The fleece from a mixture of 50% FV POP / POE and 25% PESs is reinforced by needling 50 vp.cm at a weight of 2

200 to 250 g.m. After needling, one-sided or two-sided melting of the surface is performed, ie plasticization of the fibers with subsequent pressing with cold rollers.

CS 266 829 Bl 3

The molten fabric is impregnated by immersion in a binder of the SCONATEX or BREON type with the addition of the wetting agent Kartanol and dyes, such as polexyl yellow. The impregnation is carried out in such a way that after evaporation of the water, at most 20% of the dry matter in the layer contains a binder based on the weight of the textile material. After the water from the impregnated layer has precipitated, it still remains in the drying chamber due to precipitation and creping of the surface. After drying and creping, the product is adjusted in the case of both sides. melting to 20x20 cm format and serves as a washing cloth, in the case of one-sided melting, the creped fabric is provided on the unmelted side with polyurethane foam 2 to 3 mm thick, connected to the fabric by known methods and then 20x20 cm formats are prepared and used as cleaning and washing fabric with higher absorbency.

Example 2

The fiber layer of a mixture of 50% POP / POE and 50% of the mixture of regenerated synthetic wastes is made on a pneumatic fleece or by depositing a web and a carding machine and is needled at 7 to 18 ppm. After needling, the fabric is melted on both sides. The weight of the fabric after needling is 1,200 gm ² . After melting, the fabric is subjected to a temperature of about 150 ° C and a time of 2 to 3 minutes, where it precipitates up to 30%. .

The precipitated fabric is adjusted to formats or is shipped in rolls for the needs of the furniture industry during upholstery as well as the automotive industry for sound insulation and interior upholstery of passenger cars or cabs of trucks and tractors.

The included pre-shrinkage operation is advantageous in that the thicker needled TDS nonwoven fabric is characterized by significant shortage of short fibers from both TDS regeneration and needling, and these fibers clog and contaminate the shrinkage of the machine. If the surface of the fabric is melted, the flight of loose fibers during suction or blowing of hot air through the fabric is reduced. The molten and creped precipitated fabric is characterized by a higher thickness than the needled and precipitated fabric.

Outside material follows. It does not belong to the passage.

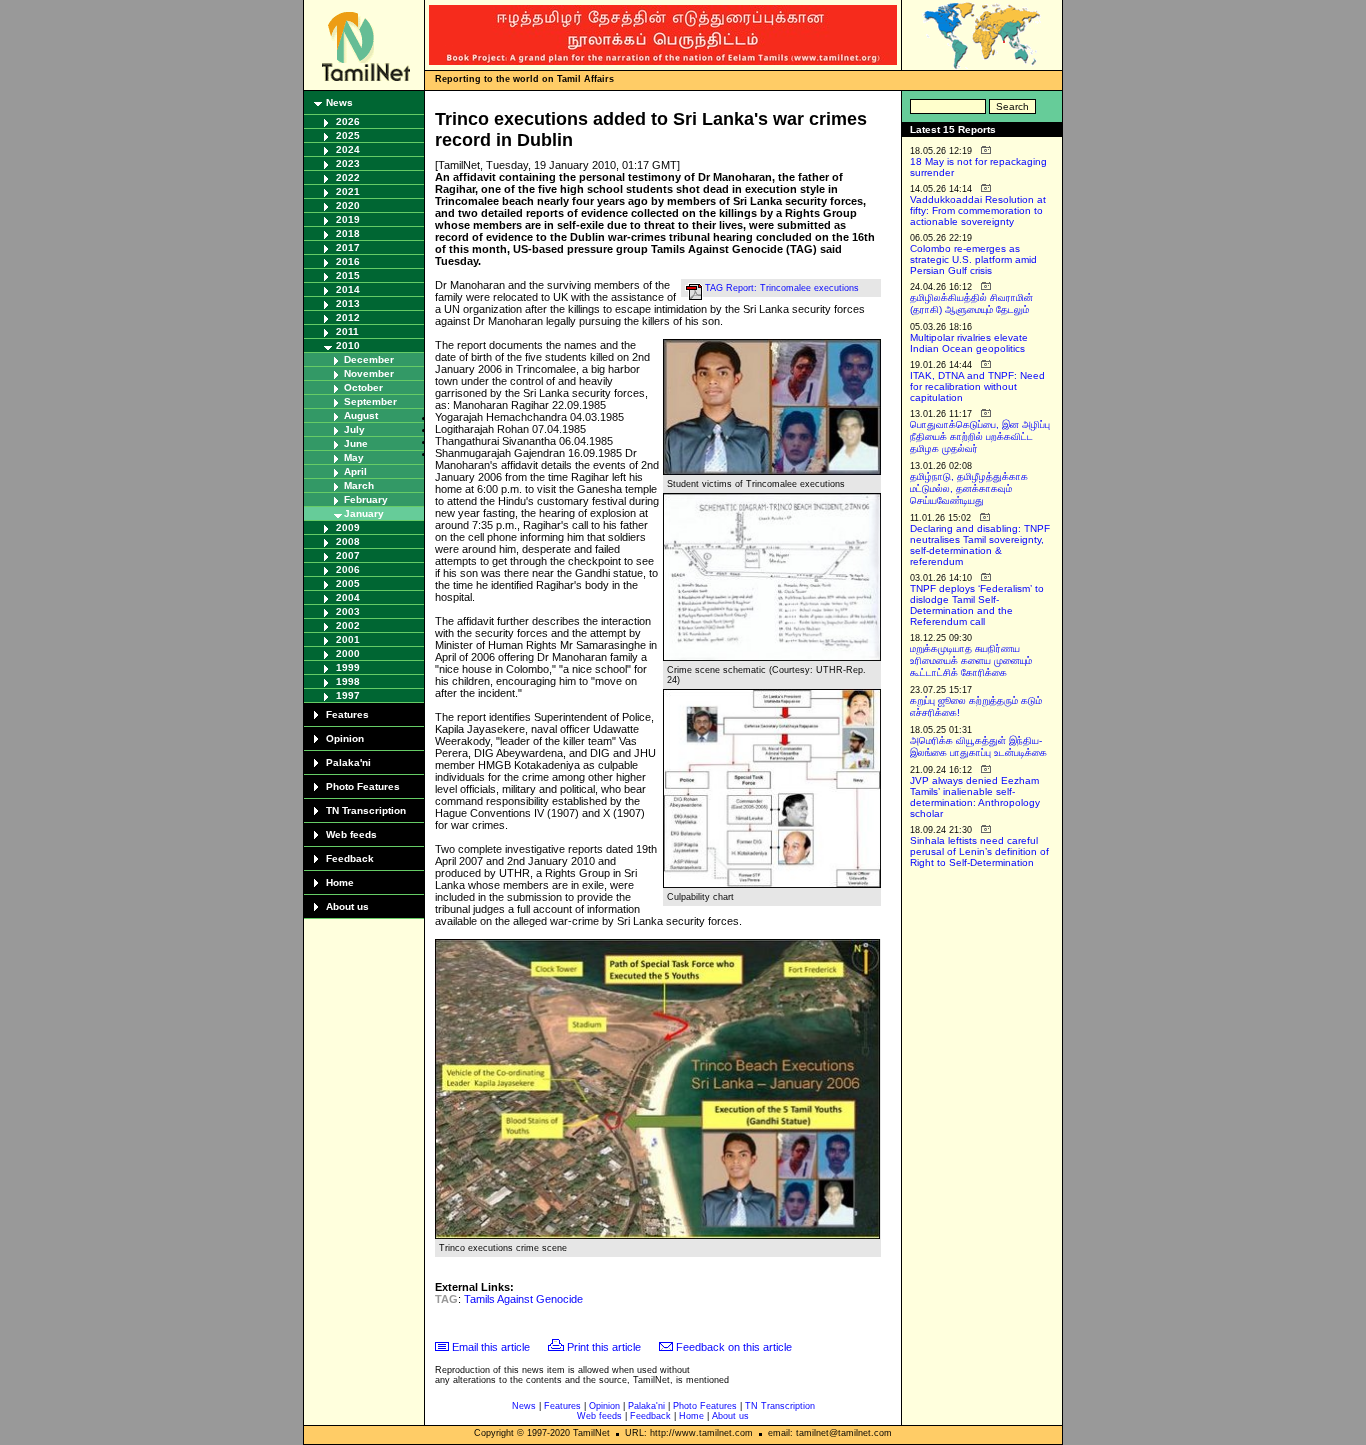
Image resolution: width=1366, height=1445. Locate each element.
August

The fiber layer is treated after needling by melting both surfaces so that the whole fabric does not coagulate and in the final thermal coagulation operation there is a surface compaction of up to 30%, which is reflected in the deformation of the unmelted surface in favor of fabric thickness. The fabric has high resistance to bending, no paper break and has considerable elongation restitution. During further processing, there is no fiber flight, which has a positive effect on processing machines and thus on labor productivity.

Claims (3)

OBJECT OF THE INVENTION A process for the production of a voluminescent nonwoven fabric formed from a fibrous layer after needling and melting and cooling on at least one side, characterized in that a structure consisting of 20 to 70% by weight of coagulating bicomponent fibers is first needled, the synthetic fibers being 50 to 70 % by weight, and the heat treatment is carried out by sucking in air at a temperature of 130 to 160 ° C. 2. A method for producing a voluminescent nonwoven fabric according to claim 1, characterized in that after melting the surface, the structure is impregnated and subjected to drying. 3. A method for producing a voluminescent nonwoven fabric according to item 1 or item 2, characterized in that after melting only on one side of the structure and after its precipitation, another sheet is laminated on the other side.